Your mandate is to evolve governance, risk, and compliance (GRC) from a compliance-driven function into a risk-informed, decision-enabling discipline. You will establish frameworks that allow organisations to adopt new technologies with confidence, ensuring that security risk management is embedded across the full lifecycle of digital systems — from web and cloud platforms to critical Operational Technology (OT) environments.
Key Responsibilities
Enterprise Risk Governance & Management
- Dynamic Risk Registers: Establish and oversee enterprise-level security risk registers, ensuring they function as living tools that reflect real-time threat conditions, system changes, and project risk posture.
- Executive Risk Facilitation: Lead high-level risk discussions with senior management and technology leaders, translating complex technical exposures into clear business impact to support informed prioritisation and investment decisions.
- Risk Analysis Frameworks: Design and implement consistent risk assessment methodologies that enable informed risk-taking for innovation, rather than defaulting to risk avoidance.
- Standardised TRA Frameworks: Define and maintain enterprise-wide standards for conducting Threat Risk Assessments across cloud, web applications, enterprise IT, and OT / ICS environments.
- Critical Asset Identification: Develop SOPs to guide teams in identifying crown-jewel assets and mapping comprehensive threat scenarios and attack paths.
- Control Effectiveness Assurance: Establish common security configuration standards and ensure controls are technically effective in mitigating identified risks, not merely compliant with baseline requirements.
- Zero Trust Strategy: Lead the development of a Zero Trust roadmap, setting standards for identity-centric security, micro-segmentation, continuous verification, and modern access controls.
- Architecture Advisory: Provide governance and risk input during the design of high-impact systems to ensure secure-by-design principles and alignment with enterprise standards.
- Technology Evaluation: Assess and recommend security technologies that directly address identified risk scenarios, ensuring defensive capabilities remain effective against modern threat actors.
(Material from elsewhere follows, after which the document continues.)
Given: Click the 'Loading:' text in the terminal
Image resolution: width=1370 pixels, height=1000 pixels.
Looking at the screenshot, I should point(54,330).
- Third-Party Risk Frameworks: Establish governance models for managing cybersecurity risks across vendors, service providers, and the software supply chain.
- Dependency Risk Management: Define standards for assessing third-party cyber resilience and managing risks arising from software dependencies, including open-source components.
- Continuous Audit Readiness: Shift audit posture from reactive preparation to continuous compliance and operational readiness.
- Root Cause Remediation: Oversee the closure of audit findings, ensuring remediation addresses underlying technical and process weaknesses rather than surface-level fixes.
- Systemic Risk Analysis: Analyse audit outcomes and risk trends to identify systemic weaknesses and drive enterprise-wide improvements.
- Risk Advocacy: Partner with senior stakeholders to promote a proactive, ownership-driven risk management culture.
- Threat & Technology Foresight: Monitor evolving attacker tactics, techniques, and procedures (TTPs) and emerging technologies, periodically assessing the continued relevance of existing controls and governance frameworks.
Experience
- Professional Background: 10–12 years of experience in cybersecurity governance, information security risk management, or security architecture.
- Domain Breadth: Proven experience managing risks across enterprise IT and cloud environments; exposure to OT / ICS environments is a strong advantage.
- Regulatory & Standards Knowledge: Strong familiarity with government or regulated-industry security frameworks and international standards such as NIST and ISO/IEC 27001.
- Risk Methodologies: Strong command of risk assessment methodologies (e.g. TVRA) with the ability to translate technical vulnerabilities into business-level risk.
- Security Architecture & Tooling: Broad technical understanding of Zero Trust Architecture components and cloud security technologies, including IAM, EDR, SIEM, CSPM, CWPP, CASB, firewalls, and secrets management.
- Threat Mapping: Ability to map security controls to adversary behaviours using recognised frameworks to ensure meaningful defensive coverage.
- Offensive Security Awareness: Solid understanding of offensive techniques and testing methodologies, enabling realistic assessment of control effectiveness.
- Certifications: Professional certifications such as CISM, CRISC, CISSP, OSCP, or OSWE are highly preferred.
- Strategic Influence: Ability to educate and persuade senior executives on the value of robust cybersecurity governance and risk-informed decision-making.
- Critical Analysis: Strong capability to look beyond checklist compliance to identify and remediate systemic weaknesses.
- Continuous Learning: Demonstrated commitment to staying current with evolving technologies and threat landscapes.
- Risk Translation: Exceptional ability to articulate complex technical issues — such as zero-day vulnerabilities or architectural weaknesses — in clear business and operational terms.